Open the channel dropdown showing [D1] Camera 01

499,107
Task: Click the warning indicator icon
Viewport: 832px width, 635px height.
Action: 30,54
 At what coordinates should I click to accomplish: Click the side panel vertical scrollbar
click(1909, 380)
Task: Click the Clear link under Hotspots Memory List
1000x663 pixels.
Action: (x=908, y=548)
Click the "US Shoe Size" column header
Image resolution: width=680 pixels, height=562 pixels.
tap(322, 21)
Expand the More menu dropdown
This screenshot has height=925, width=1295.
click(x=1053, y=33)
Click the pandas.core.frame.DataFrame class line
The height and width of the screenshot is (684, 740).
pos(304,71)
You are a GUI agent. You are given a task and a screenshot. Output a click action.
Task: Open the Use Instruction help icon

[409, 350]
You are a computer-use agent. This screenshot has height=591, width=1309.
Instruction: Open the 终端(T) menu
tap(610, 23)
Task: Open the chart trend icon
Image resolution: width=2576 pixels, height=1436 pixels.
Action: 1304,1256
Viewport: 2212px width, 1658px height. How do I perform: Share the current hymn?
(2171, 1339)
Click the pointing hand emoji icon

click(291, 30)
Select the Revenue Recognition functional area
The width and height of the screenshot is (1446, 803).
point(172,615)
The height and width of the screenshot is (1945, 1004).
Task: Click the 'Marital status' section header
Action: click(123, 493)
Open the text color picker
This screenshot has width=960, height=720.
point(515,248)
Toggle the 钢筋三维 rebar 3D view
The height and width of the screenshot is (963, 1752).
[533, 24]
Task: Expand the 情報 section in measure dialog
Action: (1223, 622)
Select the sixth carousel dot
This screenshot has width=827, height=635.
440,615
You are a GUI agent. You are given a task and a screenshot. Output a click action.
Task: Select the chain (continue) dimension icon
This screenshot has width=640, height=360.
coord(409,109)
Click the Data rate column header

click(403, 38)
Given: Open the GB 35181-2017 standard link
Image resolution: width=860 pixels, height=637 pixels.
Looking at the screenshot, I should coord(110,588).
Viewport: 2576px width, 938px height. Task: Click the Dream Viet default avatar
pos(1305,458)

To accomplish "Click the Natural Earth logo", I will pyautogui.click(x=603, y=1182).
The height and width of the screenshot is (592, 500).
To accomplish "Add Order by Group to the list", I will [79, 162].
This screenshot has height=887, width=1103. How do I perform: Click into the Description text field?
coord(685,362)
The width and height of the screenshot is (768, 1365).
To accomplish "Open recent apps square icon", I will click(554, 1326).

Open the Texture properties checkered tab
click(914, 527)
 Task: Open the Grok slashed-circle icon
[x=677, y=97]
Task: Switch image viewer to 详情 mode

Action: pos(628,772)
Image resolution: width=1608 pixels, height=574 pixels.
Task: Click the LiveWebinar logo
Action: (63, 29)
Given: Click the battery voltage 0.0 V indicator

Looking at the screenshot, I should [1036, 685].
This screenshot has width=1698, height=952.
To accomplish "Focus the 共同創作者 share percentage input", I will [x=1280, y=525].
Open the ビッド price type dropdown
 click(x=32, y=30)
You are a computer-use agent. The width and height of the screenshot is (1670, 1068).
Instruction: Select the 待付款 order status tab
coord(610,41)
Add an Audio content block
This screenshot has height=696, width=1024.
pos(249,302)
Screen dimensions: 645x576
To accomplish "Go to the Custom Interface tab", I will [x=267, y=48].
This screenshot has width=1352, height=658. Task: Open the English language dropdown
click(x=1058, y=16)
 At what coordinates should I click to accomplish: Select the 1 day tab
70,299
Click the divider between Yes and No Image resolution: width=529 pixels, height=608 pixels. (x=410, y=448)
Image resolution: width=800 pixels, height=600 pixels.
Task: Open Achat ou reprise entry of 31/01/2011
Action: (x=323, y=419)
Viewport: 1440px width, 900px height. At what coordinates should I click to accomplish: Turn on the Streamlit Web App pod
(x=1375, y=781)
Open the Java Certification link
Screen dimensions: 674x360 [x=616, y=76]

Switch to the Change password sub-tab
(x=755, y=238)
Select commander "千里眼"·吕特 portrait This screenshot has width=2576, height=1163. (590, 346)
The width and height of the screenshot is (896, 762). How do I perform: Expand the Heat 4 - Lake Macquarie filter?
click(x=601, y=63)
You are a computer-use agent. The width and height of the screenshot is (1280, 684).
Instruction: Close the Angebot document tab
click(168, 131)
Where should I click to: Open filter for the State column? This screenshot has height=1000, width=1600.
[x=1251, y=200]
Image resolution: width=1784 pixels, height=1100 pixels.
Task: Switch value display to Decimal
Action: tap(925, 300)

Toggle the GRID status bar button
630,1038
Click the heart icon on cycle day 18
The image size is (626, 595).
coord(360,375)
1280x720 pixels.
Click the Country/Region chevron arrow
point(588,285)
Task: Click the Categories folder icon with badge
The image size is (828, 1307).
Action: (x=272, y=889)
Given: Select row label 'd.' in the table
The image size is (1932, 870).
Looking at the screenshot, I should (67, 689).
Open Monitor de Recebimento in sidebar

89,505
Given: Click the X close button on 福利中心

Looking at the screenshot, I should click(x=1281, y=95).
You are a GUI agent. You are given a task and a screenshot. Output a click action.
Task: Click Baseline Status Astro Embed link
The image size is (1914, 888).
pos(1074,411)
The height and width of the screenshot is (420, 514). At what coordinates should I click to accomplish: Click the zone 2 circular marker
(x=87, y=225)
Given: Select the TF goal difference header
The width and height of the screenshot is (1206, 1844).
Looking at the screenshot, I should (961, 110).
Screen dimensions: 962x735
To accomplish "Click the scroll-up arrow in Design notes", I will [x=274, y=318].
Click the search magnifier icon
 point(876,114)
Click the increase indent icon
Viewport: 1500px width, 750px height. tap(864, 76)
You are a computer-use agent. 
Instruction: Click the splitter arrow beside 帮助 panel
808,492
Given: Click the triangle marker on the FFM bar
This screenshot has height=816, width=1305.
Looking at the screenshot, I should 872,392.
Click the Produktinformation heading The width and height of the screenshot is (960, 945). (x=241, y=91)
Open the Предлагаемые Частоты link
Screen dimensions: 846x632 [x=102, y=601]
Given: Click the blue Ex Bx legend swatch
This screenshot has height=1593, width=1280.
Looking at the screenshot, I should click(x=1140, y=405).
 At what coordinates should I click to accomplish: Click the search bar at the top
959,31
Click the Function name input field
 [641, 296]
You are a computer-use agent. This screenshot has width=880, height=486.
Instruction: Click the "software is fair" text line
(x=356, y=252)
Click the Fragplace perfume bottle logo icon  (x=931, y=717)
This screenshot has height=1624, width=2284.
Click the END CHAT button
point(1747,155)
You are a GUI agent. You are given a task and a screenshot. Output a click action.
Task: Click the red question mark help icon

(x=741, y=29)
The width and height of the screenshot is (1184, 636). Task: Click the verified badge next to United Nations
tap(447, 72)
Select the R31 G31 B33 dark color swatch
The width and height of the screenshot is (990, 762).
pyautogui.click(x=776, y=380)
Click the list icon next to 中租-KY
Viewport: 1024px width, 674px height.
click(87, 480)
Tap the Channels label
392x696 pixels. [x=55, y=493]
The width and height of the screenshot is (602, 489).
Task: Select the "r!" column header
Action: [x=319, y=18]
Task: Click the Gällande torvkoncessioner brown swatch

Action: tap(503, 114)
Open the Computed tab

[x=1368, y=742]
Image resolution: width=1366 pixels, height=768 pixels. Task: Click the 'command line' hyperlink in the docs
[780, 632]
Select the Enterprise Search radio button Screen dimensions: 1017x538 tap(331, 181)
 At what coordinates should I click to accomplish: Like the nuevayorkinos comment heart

◆ Work to do ◆
Pick out each line in the rows above that contains the word "indicator", and copy those lines.

◆ Correct answer ◆
Task: Click the warning indicator icon
Given: Click the battery voltage 0.0 V indicator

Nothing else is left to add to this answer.